----- Exercise inputs -----
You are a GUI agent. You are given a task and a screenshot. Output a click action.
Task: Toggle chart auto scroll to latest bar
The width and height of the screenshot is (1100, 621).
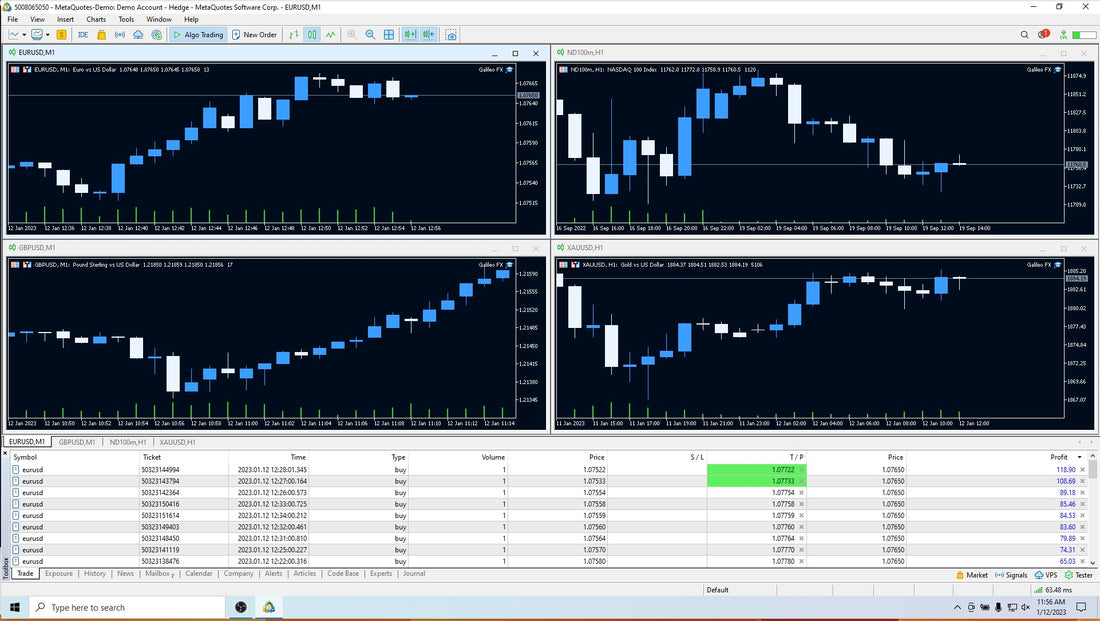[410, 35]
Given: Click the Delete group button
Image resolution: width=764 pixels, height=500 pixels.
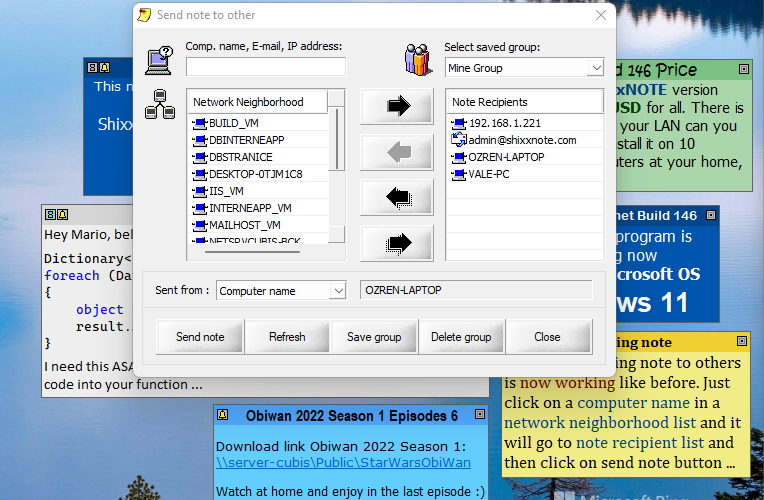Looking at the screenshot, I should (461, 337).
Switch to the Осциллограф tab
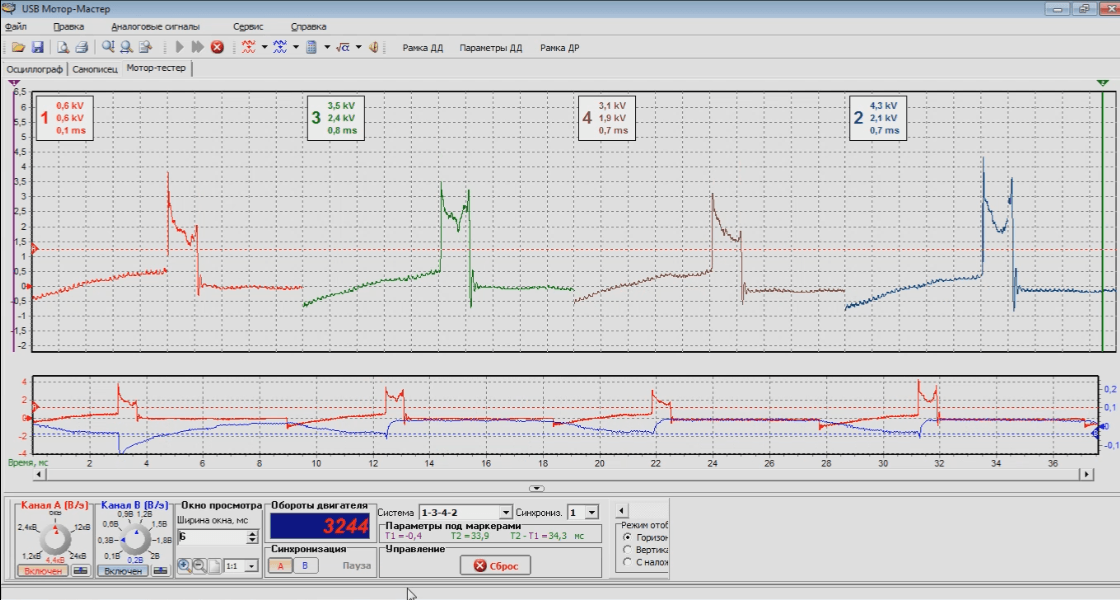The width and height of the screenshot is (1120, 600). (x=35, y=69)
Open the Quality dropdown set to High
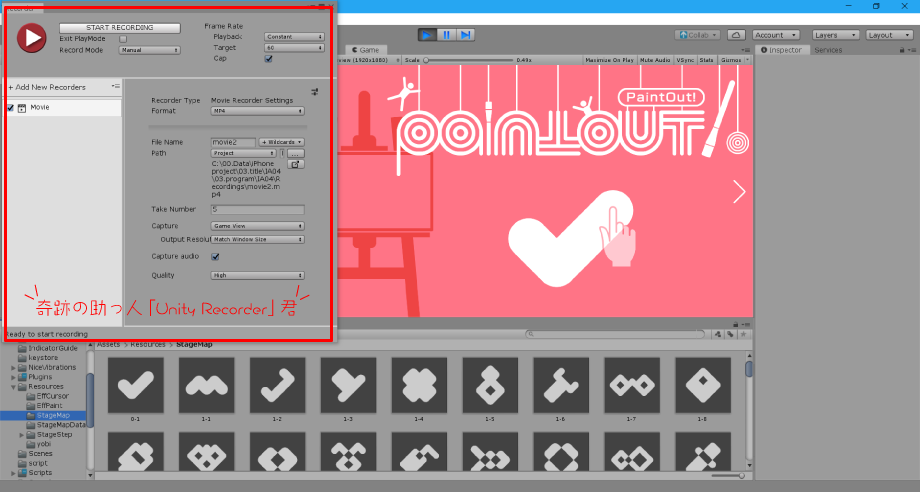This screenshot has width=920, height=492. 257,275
-----
----- Exercise inputs -----
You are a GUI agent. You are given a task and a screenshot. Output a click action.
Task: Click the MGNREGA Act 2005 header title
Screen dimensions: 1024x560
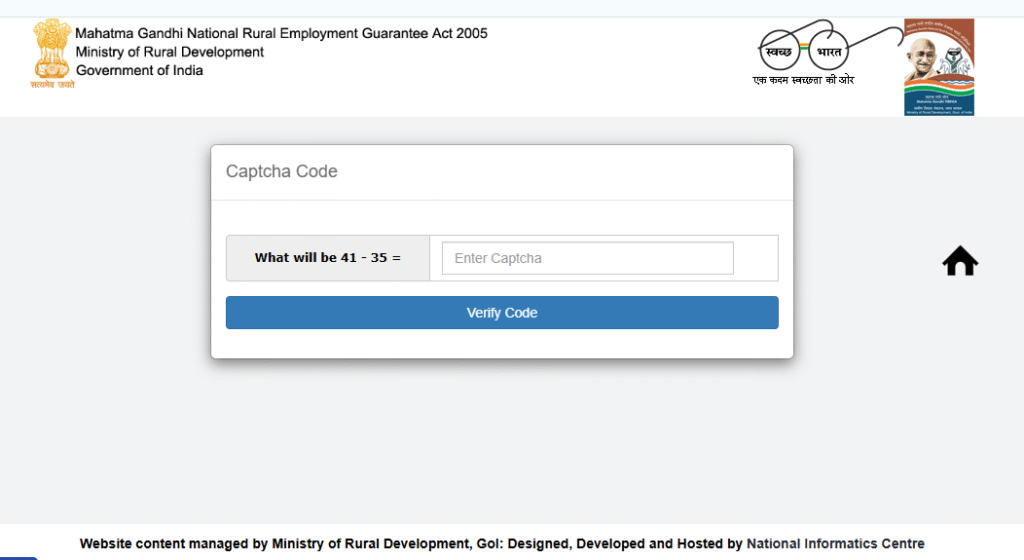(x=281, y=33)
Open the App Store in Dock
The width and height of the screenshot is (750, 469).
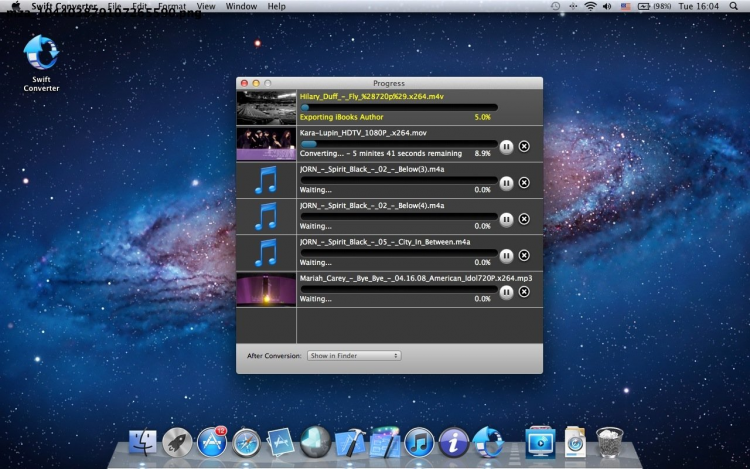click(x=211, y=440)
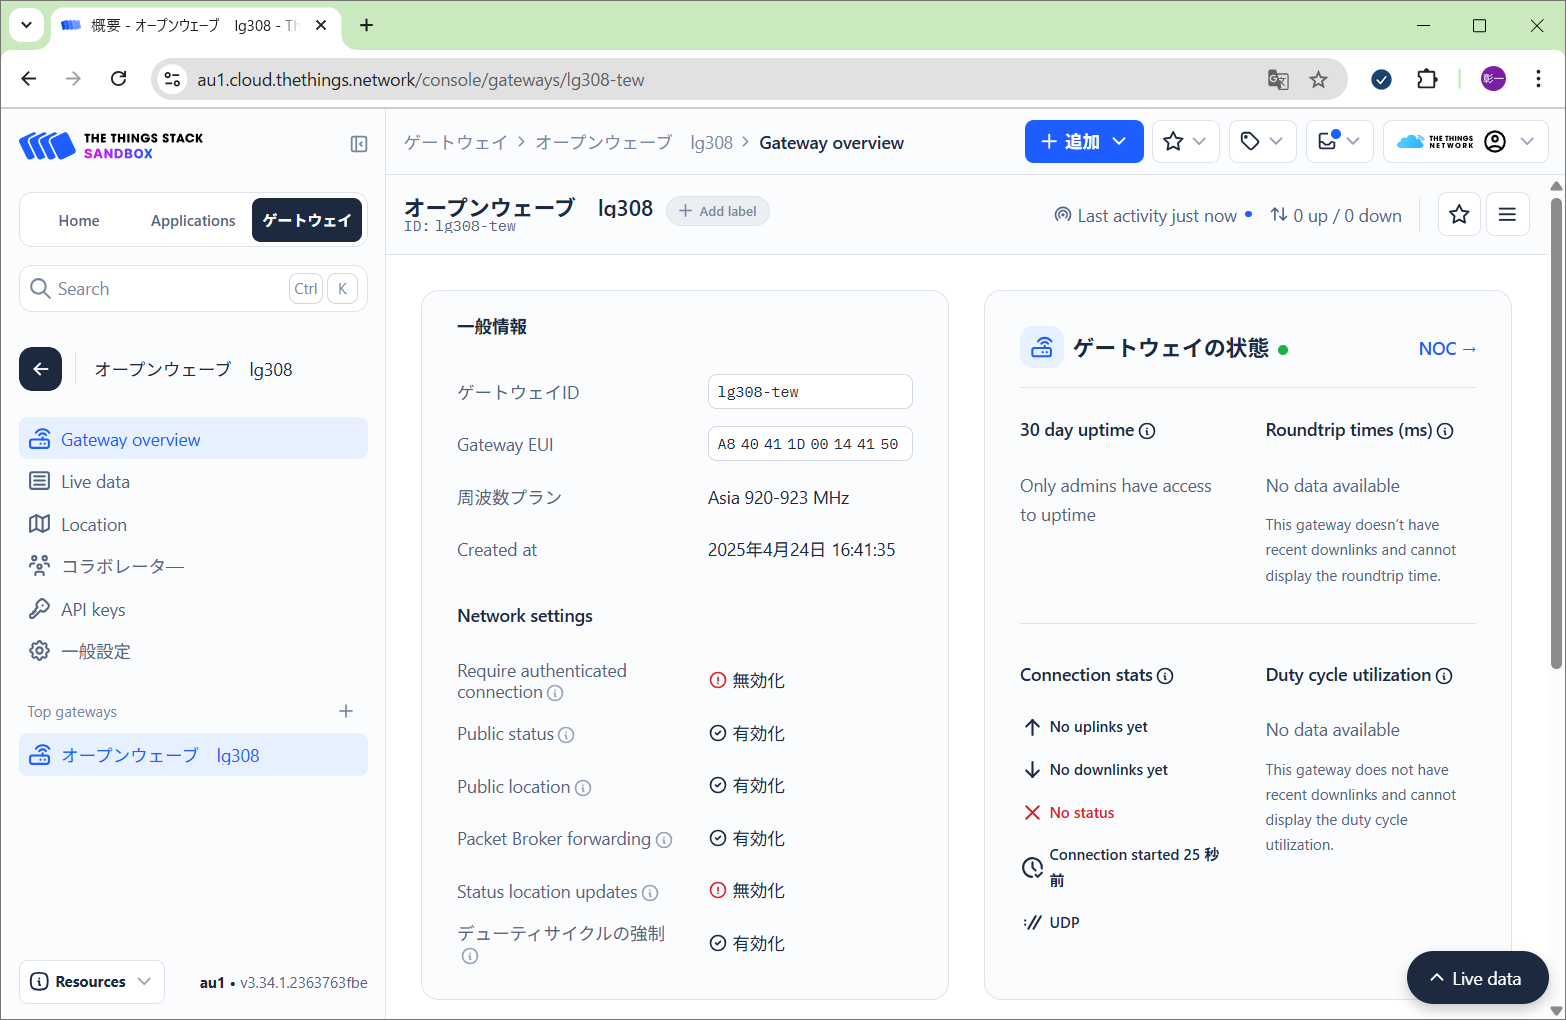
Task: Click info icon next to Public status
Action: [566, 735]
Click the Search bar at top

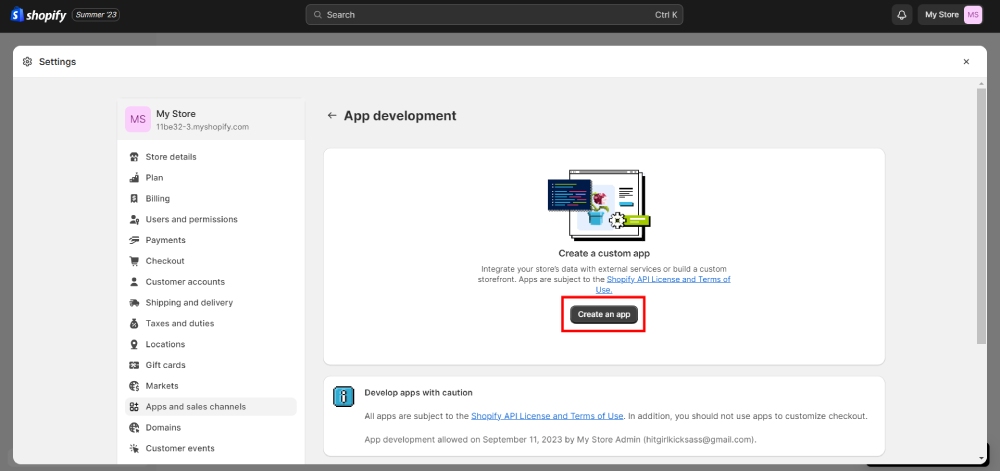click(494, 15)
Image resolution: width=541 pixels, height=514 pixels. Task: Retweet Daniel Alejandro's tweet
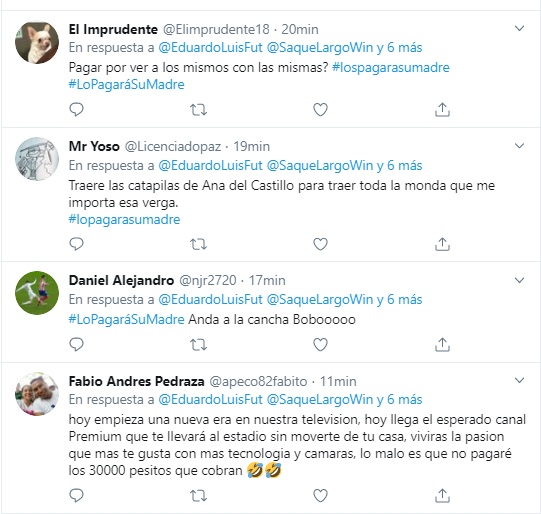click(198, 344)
-----
----- Exercise inputs -----
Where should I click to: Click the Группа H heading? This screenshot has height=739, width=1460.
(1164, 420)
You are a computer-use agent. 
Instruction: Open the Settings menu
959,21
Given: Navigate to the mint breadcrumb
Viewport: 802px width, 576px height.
-----
[Problem details]:
All lines above from the one holding "Given: Navigate to the mint breadcrumb" to the one holding "Viewport: 802px width, 576px height.", inclusive, are to be copied exactly; no other line is wanted.

[Answer area]:
Given: Navigate to the mint breadcrumb
Viewport: 802px width, 576px height.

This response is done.